You remember when you were in high school and your parents told you that you need to learn to stand up for yourself? Ditto what mom and dad said! You own that gym. You are a paying member and the staff are your staff, so don’t be afraid to ask for help or ask questions. One of the issues that comes up occasionally in my water aerobics class is non participants trying to use the pool when class is in session.  Sometimes this is a problem because our class can be a bit large and sometimes we use the entire pool.  Our trainer is not shy about telling people who are getting in our way of working out that they need to exit the pool area until class is over at 6:30 p.m. But on at least one occasion, we had a less confident (code for b*tchy) trainer subbing in and the group of young people in the corner, while staying out of our way, were getting so loud we couldn’t hear the trainer’s instructions.  After she had to repeat herself louder and hearing others grumbling about the loud kids, the teacher in me took over and in my loudest ‘teacher voice,’ I told the kids to “keep it down over there!” and they did.  I wasn’t embarrassed about it (I was more embarrassed for our sub who was not much older than the kids).  It’s my time they were messing with.  I pay to use the gym and take this class so, knock it off, guys!

The same holds for the trainer.  It is not unusual to have a substitute trainer for our class and one of the most recent trainers was an enthusiastic young woman who was very fit and very strong.  (By the end of the session, most of us were dying to ask her when she left the Corps or if she was still a reservist!) Generally, most of us like having the occasional sub since it gives us an opportunity to try something a little different, but some of the exercises she wanted us to do were frankly out of our league.  One of them was a ‘pool-side plank’ in which we swim to the side and hoist ourselves out of the pool and hold ourselves there for 20-30 seconds.  It doesn’t sound like a long time or a difficult move, but as one of my classmates mumbled “if I could do that, I wouldn’t be in this class!” It was only one of the exercises our class had trouble with, and we were not shy about letting her know what we couldn’t do and what we were willing to try.  Most of us in this class are retired and have been doing these classes for a few years (I’m still considered a bit of a newbie).  Being shy about voicing our opinions is a rarity for us.
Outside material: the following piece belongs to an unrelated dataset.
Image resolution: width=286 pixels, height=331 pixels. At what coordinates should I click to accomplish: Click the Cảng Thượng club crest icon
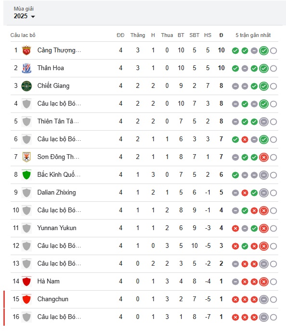point(26,50)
Thinking back to when we were those awkward scared to death freshmen, did we ever stop to consider just how those seniors grew to be so cool and confident? (I know I didn’t!)  It came through practice and familiarity.  By the end of their freshman year, they knew which teachers were hard-nosed, which could be snowed, where the best tables were in the cafeteria and where to sit in the auditorium if you didn’t want to be seen.  In short, they learned the ins and outs of the school because they were there everyday.  Unlike going to the gym, school is not exactly optional (if you want an education, at least) and it’s in showing up regularly that we learn how to use the equipment, when the gym is super-crowded and which trainers are the most helpful.  We have to put in the hours to become the ‘cool seniors’ and like being a freshman, there might be a little bit of growing pains.  The trick really is in the attitude. If your focus is on how you don’t fit in and you worry more about the cool kids liking you rather than just being yourself and working on getting good grades, you are going to have a tough time in high school.  It’s a little awkward at first, but once you get the hang of it, it’s pretty easy. Just like high school, you can make friends and develop healthy habits that will last you a lifetime (and no one will give you a wedgie in the locker room!)